Durante toda su primera parte, Tyldum se apoya en el carisma de Pratt para mostrar una faceta completa de la experiencia humana de la soledad: del terror a la anhedonia pasando por el goce y el desenfreno. La película toca un dilema ético de gran riqueza, es un punto alto, particularmente al desarrollar con solvencia la relación entre Pratt y Lawrence; sin embargo, gradualmente todo lo conseguido se deshace en una serie de pésimas decisiones creativas que buscan “confortar” y “entretener” a la audiencia.

Si la película no se termina de pudrir por completo es gracias a su fastuoso diseño de producción, la fortísima química entre los protagonistas y la participación de Michael Sheen como un peculiar cyborg barman que funciona como una versión futurista del Wilson de Naufrago (Zemeckis, 2000).
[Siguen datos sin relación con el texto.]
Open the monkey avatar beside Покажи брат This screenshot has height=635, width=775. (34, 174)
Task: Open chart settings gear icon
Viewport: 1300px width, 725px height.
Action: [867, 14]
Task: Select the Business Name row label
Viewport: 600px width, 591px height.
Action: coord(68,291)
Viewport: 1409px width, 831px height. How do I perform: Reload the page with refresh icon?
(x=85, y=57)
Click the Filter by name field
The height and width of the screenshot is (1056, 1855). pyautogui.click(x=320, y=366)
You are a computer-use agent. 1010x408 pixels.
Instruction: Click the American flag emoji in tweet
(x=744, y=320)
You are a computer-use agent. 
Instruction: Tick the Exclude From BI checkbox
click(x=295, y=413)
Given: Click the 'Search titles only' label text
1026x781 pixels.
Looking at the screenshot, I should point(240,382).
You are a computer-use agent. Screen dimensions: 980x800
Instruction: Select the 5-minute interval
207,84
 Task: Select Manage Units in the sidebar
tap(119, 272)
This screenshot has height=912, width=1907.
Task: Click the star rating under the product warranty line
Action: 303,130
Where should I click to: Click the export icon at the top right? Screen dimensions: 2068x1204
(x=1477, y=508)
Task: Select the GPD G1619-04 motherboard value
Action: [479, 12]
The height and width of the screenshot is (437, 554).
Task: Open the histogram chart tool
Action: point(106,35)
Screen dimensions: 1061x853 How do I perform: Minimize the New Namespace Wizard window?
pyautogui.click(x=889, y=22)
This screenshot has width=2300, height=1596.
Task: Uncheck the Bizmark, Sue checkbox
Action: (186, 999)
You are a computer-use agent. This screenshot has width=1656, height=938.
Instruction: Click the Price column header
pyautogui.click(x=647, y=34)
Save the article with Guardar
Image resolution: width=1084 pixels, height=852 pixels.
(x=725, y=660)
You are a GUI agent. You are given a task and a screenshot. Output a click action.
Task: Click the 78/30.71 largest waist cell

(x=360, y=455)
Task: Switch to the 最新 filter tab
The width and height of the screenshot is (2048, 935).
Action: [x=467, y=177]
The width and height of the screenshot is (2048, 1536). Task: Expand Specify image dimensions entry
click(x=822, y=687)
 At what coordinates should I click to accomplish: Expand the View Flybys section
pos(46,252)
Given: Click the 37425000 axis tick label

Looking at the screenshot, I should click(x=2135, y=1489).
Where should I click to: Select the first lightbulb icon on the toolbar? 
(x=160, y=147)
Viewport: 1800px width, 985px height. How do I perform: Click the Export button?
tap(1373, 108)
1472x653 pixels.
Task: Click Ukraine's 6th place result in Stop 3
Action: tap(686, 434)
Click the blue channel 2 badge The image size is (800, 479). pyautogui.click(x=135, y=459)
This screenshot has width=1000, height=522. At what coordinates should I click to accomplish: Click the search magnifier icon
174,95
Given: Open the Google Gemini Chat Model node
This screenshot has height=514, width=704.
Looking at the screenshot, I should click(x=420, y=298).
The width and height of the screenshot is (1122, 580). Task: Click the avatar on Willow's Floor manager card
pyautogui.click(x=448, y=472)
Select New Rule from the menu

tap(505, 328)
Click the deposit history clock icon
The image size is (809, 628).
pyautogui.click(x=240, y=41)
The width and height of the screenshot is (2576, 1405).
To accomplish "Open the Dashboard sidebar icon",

La angustia y el conflicto ético aterran a los estudios, que buscan resoluciones complacientes y terriblemente forzadas. No obstante, lo verdaderamente angustiante es que ven a la audiencia no muy diferente de los pasajeros de la nave de la película: pasivos, en prolongada hibernación y escapando siempre del mundo. Escapemos despertando.